The deadliest animal in the U.S. may surprise you
Alligators kill about one person each year in the U.S.
An alligator killed a 2-year-old boy at a Walt Disney World DIS, +0.57% resort in Orlando, Fla. earlier this month, prompting discussions about safety in the area where he was pulled underwater.
Despite the fear this type of tragedy causes, the odds of a fatal alligator attack in the U.S. are small. In fact, bees, wasps, hornets, dogs and even cows kill more Americans each year than alligators — or even sharks — do.
Bees, wasps and hornets caused the most deaths, an average of 58 per year between 2001 and 2013, according to the Post’s analysis of the CDC data. Cows killed 20 people each year, dogs killed 28, and a separate category called “other mammals” accounted for 52 deaths per year. Sharks, alligators and bears killed one person each year, on average.
The deaths caused by cows don’t include health problems from eating beef; according to the CDC, most of the cow-related deaths happen to people working with cattle in enclosed areas or herding them. Their handlers typically have died from blunt force trauma to their heads or chests.
That said, alligator attacks happen more often than once a year; they just aren’t always fatal.
Alligators bit nine people in 2015 in the state of Florida, and one of them fatally — a 61-year-old man who was snorkeling was killed by a 12-foot alligator — according to the Florida Fish and Wildlife Conservation Commission. That was slightly fewer bites than in the preceding years; in 2013, alligators bit 15 people, and in 2012 and 2014 they bit 10.
Because in Florida’s population has been growing (it reached more than 20.2 million in 2015, up from 18.8 million in 2010, according to the U.S. Census) there has also been an increase in alligator complaints, according to the Commission; it has fielded an average of 16,000 alligator-related complaints each year in the last decade.

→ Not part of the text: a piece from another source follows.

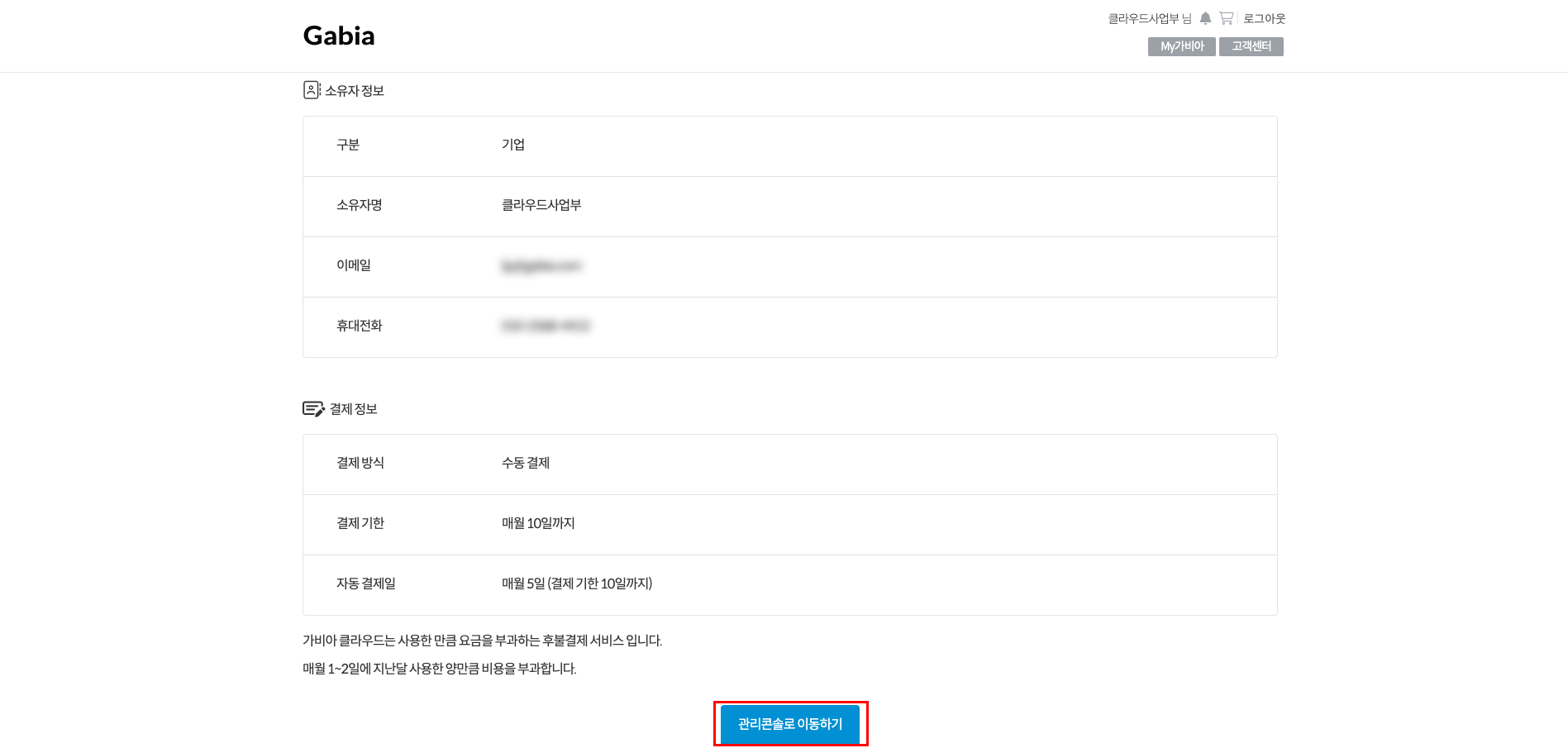Click the 결제 정보 section heading
The width and height of the screenshot is (1568, 748).
(354, 408)
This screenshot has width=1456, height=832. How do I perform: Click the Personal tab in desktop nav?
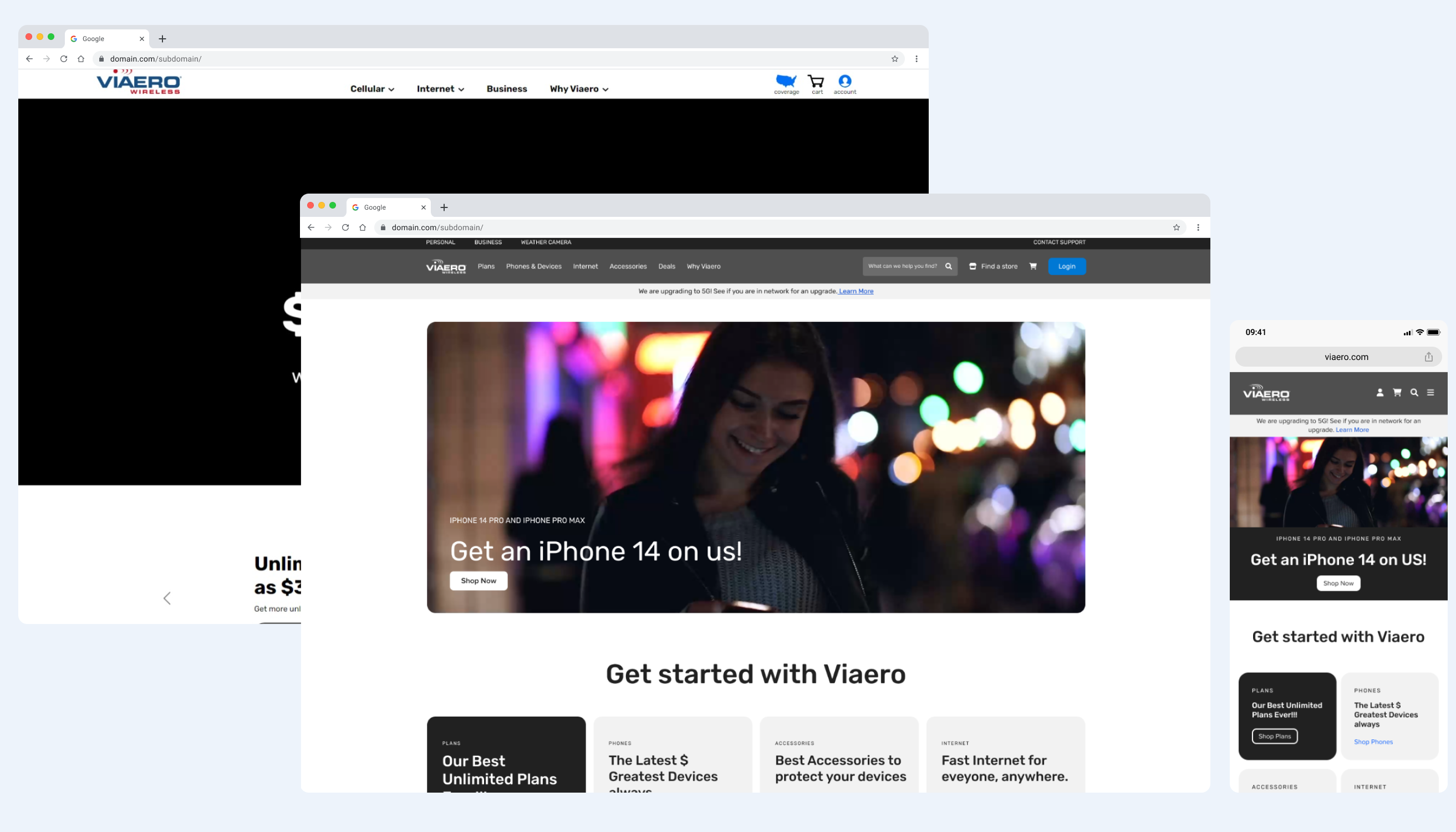pyautogui.click(x=440, y=242)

As a result, the Commission has a Statewide Nuisance Alligator Program that allows the killing of 7,000 “nuisance alligators” each year.
The Commission gives a few safety tips for living alongside alligators, including never feeding them, swimming inside posted swimming areas, avoiding swimming at night when alligators are most active, keeping pets out of the water and, obviously, leaving the alligators alone.